* Задания:
1 - Ответьте по тексту об интеллигенции ниже на вопросы, каждый ответ с новой строки с той же пометкой:
(а) Какой роман назван любимой книгой интеллигенции?
(б) Что Ролан Быков в своей записи называет «нашим средневековьем»?
(в) Сколько лет в сумме отсидел Л. Бородин?
2 - Определите, соответствуют ли тексту об интеллигенции ниже утверждения (а), (б), (в). Для каждого дайте ответ «да» или «нет» и приведите точную цитату из текста, которая это решает.
(а) Ролан Быков записал, что верил в Джугашвили.
(б) Л. Бородин родился в 1938 году.
(в) Многие уцелели без ущерба для своей личности.
3 - Напишите продолжение текста об интеллигенции ниже, начиная сразу после его последней фразы.
------ Исходный документ ------
Редко кому удавалось оставаться на высоте, слаб человек; мало кто сознавал, что, приспосабливаясь ради сохранения себя, как раз и теряет себя: ученые, писатели, артисты, журналисты, играя навязанные идеологией роли, терзались совестью, заливали горе вином и в пьяных монологах пытались оправдать вынужденный конформизм; многие уцелели и выжили, но, как правило, ценой необратимой творческой и личностной деградации. Недаром любимой книгой интеллигенции стал роман «Мастер и Маргарита», убедительно показывающий, что вполне позволительно устроить собственную жизнь при покровительстве сатаны, а позорное прошлое с помощью магии можно запросто стереть, уничтожить, вычеркнуть аки не бывшее.
«С точки зрения духовной мы пережили свое средневековье – сталинизм, это была государственная религия; мы сажали людей, как сжигали на кострах, я верил не в Джугашвили и не в сталинизм, я был обманут, как обмануты были верующие, под ликующие крики которых сгорел Джордано Бруно. Я верил в добро и социальную справедливость, я верил в любовь, честь, совесть, доброту – мой кодекс вовсе не отличается от христианского, кроме одного и самого страшного: я искренне верил в агрессивность, в силу, в право на силу, а это уже иное», – записал Ролан Быков, богато и разносторонне одаренный человек, сумевший, как явствует из его дневника, каким-то чудом сохранить изумительную, почти детскую непосредственность и чистоту.
Однако большинство интеллигенции судорожно искало душевного равновесия, постигая лукавую науку диссидентствовать «под одеялом» при внешнем соблюдении всех обрядов, которых требовала власть; «цинизм – безответственная форма душевной свободы» – сказал Л. Бородин (род. в 1938), один из совсем не многих, кто стремился «отъять поношение от сынов Израилевых»[45], кто пытался выразить любовь к Родине в действенном противостоянии режиму[46] и отсидел за то два срока, в сумме одиннадцать лет.
------ Данные ------
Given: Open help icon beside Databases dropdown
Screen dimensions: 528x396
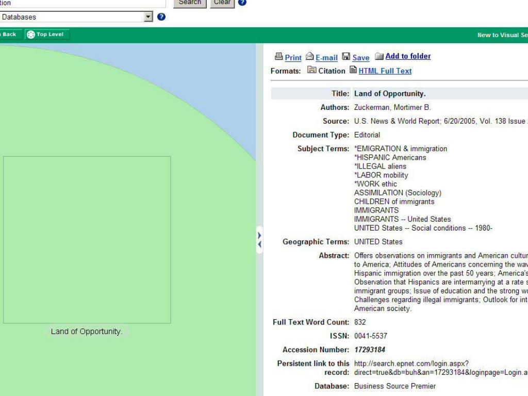Looking at the screenshot, I should [161, 17].
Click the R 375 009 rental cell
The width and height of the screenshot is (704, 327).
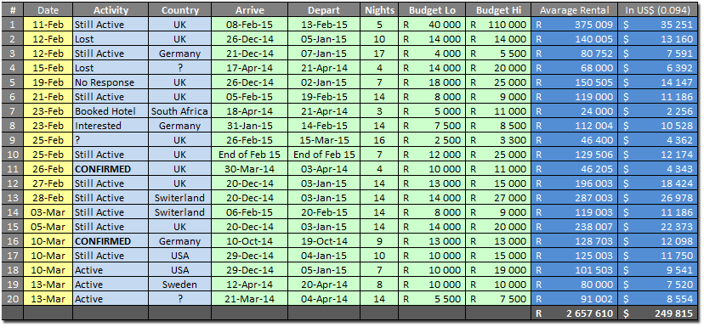pyautogui.click(x=574, y=25)
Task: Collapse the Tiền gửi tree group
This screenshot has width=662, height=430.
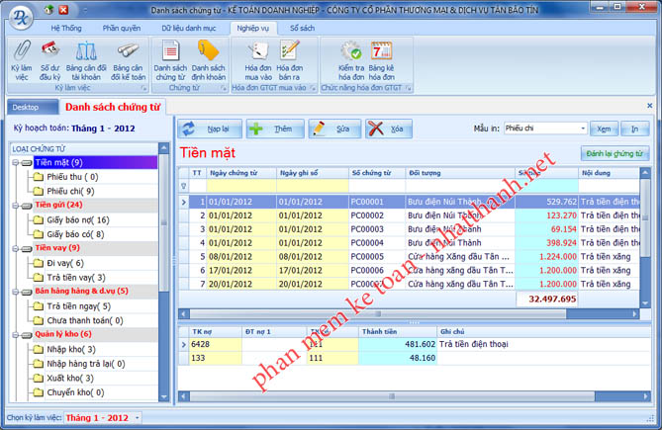Action: 14,205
------
* Ответы по заданиям:
1 -
(а) «Мастер и Маргарита».
(б) Сталинизм.
(в) Одиннадцать лет (два срока).

2 -
(а) Нет: «я верил не в Джугашвили и не в сталинизм».
(б) Да: «Л. Бородин (род. в 1938)».
(в) Нет: «многие уцелели и выжили, но, как правило, ценой необратимой творческой и личностной деградации».

3 -
Прежде придавали большое значение таким вещам, как связь поколений, духовное наследство, память рода; иначе как объяснить самим себе, что мы собой представляем, откуда пришли, какой традиции принадлежим; дефратернизацией, изменой отцам называл философ Н. Федоров увлечение прогрессом, комфортом, удовольствиями и прочей суетой; о. Павел Флоренский считал живую связь с дедами и прадедами точкой опоры; для самоопределения личности чрезвычайно важно знать ее место в каждый момент истории, конечно, в лице своих предшественников-сродников. Ради того составлял родословную Пушкин, писал «Семейную хронику» С. Т. Аксаков, оставил в домашнем архиве «Жизнь и приключения» А.Т. Болотов. Т.-С. Элиот утрату традиции, органической связи с прошлым считал опаснейшей болезнью общества. Народ должен быть единой большой семьей, в которой мирно уживаются взрослые, дети, старики, красавцы и уроды, умные и глупые, здоровые и больные.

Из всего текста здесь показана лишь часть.